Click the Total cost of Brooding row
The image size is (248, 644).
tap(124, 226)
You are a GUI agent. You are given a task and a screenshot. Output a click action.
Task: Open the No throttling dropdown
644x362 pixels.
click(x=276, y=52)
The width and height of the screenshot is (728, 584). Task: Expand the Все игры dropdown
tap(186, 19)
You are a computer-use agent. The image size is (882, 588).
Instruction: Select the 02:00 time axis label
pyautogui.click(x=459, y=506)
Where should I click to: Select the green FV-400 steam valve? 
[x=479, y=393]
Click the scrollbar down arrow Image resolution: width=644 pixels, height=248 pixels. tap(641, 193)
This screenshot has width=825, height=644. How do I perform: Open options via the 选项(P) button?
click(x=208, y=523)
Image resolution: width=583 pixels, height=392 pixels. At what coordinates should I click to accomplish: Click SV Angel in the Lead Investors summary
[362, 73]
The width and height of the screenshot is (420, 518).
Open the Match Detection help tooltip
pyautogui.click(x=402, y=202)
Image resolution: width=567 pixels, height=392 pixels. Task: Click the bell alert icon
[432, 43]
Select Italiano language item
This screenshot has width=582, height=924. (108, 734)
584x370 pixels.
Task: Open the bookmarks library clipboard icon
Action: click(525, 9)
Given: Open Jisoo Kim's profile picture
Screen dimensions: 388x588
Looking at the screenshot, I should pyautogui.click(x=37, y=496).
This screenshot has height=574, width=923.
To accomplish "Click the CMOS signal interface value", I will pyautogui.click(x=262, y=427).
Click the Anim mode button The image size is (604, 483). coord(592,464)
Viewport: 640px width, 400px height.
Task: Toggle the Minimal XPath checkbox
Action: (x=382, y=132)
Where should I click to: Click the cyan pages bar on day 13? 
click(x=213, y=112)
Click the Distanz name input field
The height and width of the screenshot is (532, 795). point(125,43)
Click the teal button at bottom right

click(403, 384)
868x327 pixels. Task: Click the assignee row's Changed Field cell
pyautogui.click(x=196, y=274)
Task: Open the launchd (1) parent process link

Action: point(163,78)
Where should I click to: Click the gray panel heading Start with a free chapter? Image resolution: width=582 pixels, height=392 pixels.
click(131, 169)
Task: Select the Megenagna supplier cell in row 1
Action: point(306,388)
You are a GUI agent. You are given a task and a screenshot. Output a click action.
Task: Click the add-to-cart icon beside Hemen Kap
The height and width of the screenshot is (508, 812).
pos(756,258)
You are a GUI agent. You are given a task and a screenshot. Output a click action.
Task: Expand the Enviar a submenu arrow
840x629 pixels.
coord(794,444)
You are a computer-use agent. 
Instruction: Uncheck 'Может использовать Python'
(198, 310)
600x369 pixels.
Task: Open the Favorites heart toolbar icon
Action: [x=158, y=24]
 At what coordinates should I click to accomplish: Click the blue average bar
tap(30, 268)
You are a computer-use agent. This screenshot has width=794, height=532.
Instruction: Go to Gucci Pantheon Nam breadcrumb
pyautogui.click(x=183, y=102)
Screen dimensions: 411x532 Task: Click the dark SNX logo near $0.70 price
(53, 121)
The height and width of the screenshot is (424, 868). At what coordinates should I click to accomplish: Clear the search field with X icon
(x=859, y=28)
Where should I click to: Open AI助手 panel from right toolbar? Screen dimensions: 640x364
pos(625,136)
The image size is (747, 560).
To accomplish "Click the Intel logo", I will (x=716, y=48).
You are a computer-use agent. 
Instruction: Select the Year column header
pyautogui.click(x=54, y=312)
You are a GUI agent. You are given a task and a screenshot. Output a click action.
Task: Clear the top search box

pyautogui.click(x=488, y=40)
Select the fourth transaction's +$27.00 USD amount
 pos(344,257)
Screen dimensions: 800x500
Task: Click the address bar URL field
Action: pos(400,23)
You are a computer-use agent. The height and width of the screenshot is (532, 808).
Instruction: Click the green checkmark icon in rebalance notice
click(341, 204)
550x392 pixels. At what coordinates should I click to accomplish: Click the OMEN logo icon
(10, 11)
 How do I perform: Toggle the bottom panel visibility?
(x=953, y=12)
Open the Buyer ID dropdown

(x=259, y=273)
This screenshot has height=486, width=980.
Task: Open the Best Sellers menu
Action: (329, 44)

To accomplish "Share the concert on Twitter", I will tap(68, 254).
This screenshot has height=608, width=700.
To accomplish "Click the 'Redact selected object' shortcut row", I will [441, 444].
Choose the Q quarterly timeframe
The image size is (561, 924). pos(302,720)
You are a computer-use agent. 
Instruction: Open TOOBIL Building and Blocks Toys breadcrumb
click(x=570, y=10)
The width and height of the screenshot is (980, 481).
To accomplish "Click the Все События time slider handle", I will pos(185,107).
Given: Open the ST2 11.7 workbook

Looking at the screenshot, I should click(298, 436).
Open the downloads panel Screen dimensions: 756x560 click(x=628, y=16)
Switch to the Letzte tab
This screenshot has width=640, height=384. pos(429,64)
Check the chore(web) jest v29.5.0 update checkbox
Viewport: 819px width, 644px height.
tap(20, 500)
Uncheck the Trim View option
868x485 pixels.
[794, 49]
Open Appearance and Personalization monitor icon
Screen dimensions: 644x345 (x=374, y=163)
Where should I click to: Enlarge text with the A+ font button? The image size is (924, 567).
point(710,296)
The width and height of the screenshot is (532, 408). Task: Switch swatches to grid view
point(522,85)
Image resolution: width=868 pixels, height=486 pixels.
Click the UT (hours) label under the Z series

§ **TASK STATEMENT**: Word for word, write out the entire listing once more.

§ **RESULT OF THIS EXERCISE**:
Click the Total cost of Brooding row
The image size is (248, 644).
tap(124, 226)
You are a GUI agent. You are given a task and a screenshot. Output a click action.
Task: Open the No throttling dropdown
644x362 pixels.
click(x=276, y=52)
The width and height of the screenshot is (728, 584). Task: Expand the Все игры dropdown
tap(186, 19)
You are a computer-use agent. The image size is (882, 588).
Instruction: Select the 02:00 time axis label
pyautogui.click(x=459, y=506)
Where should I click to: Select the green FV-400 steam valve? 
[x=479, y=393]
Click the scrollbar down arrow Image resolution: width=644 pixels, height=248 pixels. tap(641, 193)
This screenshot has width=825, height=644. How do I perform: Open options via the 选项(P) button?
click(x=208, y=523)
Image resolution: width=583 pixels, height=392 pixels. At what coordinates should I click to accomplish: Click SV Angel in the Lead Investors summary
[362, 73]
The width and height of the screenshot is (420, 518).
Open the Match Detection help tooltip
pyautogui.click(x=402, y=202)
Image resolution: width=567 pixels, height=392 pixels. Task: Click the bell alert icon
[432, 43]
Select Italiano language item
This screenshot has width=582, height=924. (108, 734)
584x370 pixels.
Task: Open the bookmarks library clipboard icon
Action: click(525, 9)
Given: Open Jisoo Kim's profile picture
Screen dimensions: 388x588
Looking at the screenshot, I should pyautogui.click(x=37, y=496).
This screenshot has height=574, width=923.
To accomplish "Click the CMOS signal interface value", I will pyautogui.click(x=262, y=427).
Click the Anim mode button The image size is (604, 483). coord(592,464)
Viewport: 640px width, 400px height.
Task: Toggle the Minimal XPath checkbox
Action: (x=382, y=132)
Where should I click to: Click the cyan pages bar on day 13? 
click(x=213, y=112)
Click the Distanz name input field
The height and width of the screenshot is (532, 795). point(125,43)
Click the teal button at bottom right

click(403, 384)
868x327 pixels. Task: Click the assignee row's Changed Field cell
pyautogui.click(x=196, y=274)
Task: Open the launchd (1) parent process link

Action: point(163,78)
Where should I click to: Click the gray panel heading Start with a free chapter? Image resolution: width=582 pixels, height=392 pixels.
click(131, 169)
Task: Select the Megenagna supplier cell in row 1
Action: point(306,388)
You are a GUI agent. You are given a task and a screenshot. Output a click action.
Task: Click the add-to-cart icon beside Hemen Kap
The height and width of the screenshot is (508, 812).
pos(756,258)
You are a GUI agent. You are given a task and a screenshot. Output a click action.
Task: Expand the Enviar a submenu arrow
840x629 pixels.
coord(794,444)
You are a computer-use agent. 
Instruction: Uncheck 'Может использовать Python'
(198, 310)
600x369 pixels.
Task: Open the Favorites heart toolbar icon
Action: [x=158, y=24]
 At what coordinates should I click to accomplish: Click the blue average bar
tap(30, 268)
You are a computer-use agent. This screenshot has width=794, height=532.
Instruction: Go to Gucci Pantheon Nam breadcrumb
pyautogui.click(x=183, y=102)
Screen dimensions: 411x532 Task: Click the dark SNX logo near $0.70 price
(53, 121)
The height and width of the screenshot is (424, 868). At what coordinates should I click to accomplish: Clear the search field with X icon
(x=859, y=28)
Where should I click to: Open AI助手 panel from right toolbar? Screen dimensions: 640x364
pos(625,136)
The image size is (747, 560).
To accomplish "Click the Intel logo", I will (x=716, y=48).
You are a computer-use agent. 
Instruction: Select the Year column header
pyautogui.click(x=54, y=312)
You are a GUI agent. You are given a task and a screenshot. Output a click action.
Task: Clear the top search box

pyautogui.click(x=488, y=40)
Select the fourth transaction's +$27.00 USD amount
 pos(344,257)
Screen dimensions: 800x500
Task: Click the address bar URL field
Action: pos(400,23)
You are a computer-use agent. The height and width of the screenshot is (532, 808).
Instruction: Click the green checkmark icon in rebalance notice
click(341, 204)
550x392 pixels. At what coordinates should I click to accomplish: Click the OMEN logo icon
(10, 11)
 How do I perform: Toggle the bottom panel visibility?
(x=953, y=12)
Open the Buyer ID dropdown

(x=259, y=273)
This screenshot has height=486, width=980.
Task: Open the Best Sellers menu
Action: (329, 44)

To accomplish "Share the concert on Twitter", I will tap(68, 254).
This screenshot has height=608, width=700.
To accomplish "Click the 'Redact selected object' shortcut row", I will [441, 444].
Choose the Q quarterly timeframe
The image size is (561, 924). pos(302,720)
You are a computer-use agent. 
Instruction: Open TOOBIL Building and Blocks Toys breadcrumb
click(x=570, y=10)
The width and height of the screenshot is (980, 481).
To accomplish "Click the Все События time slider handle", I will pos(185,107).
Given: Open the ST2 11.7 workbook

Looking at the screenshot, I should click(298, 436).
Open the downloads panel Screen dimensions: 756x560 click(x=628, y=16)
Switch to the Letzte tab
This screenshot has width=640, height=384. pos(429,64)
Check the chore(web) jest v29.5.0 update checkbox
Viewport: 819px width, 644px height.
tap(20, 500)
Uncheck the Trim View option
868x485 pixels.
[794, 49]
Open Appearance and Personalization monitor icon
Screen dimensions: 644x345 (x=374, y=163)
Where should I click to: Enlarge text with the A+ font button? The image size is (924, 567).
point(710,296)
The width and height of the screenshot is (532, 408). Task: Switch swatches to grid view
point(522,85)
Image resolution: width=868 pixels, height=486 pixels.
Click the UT (hours) label under the Z series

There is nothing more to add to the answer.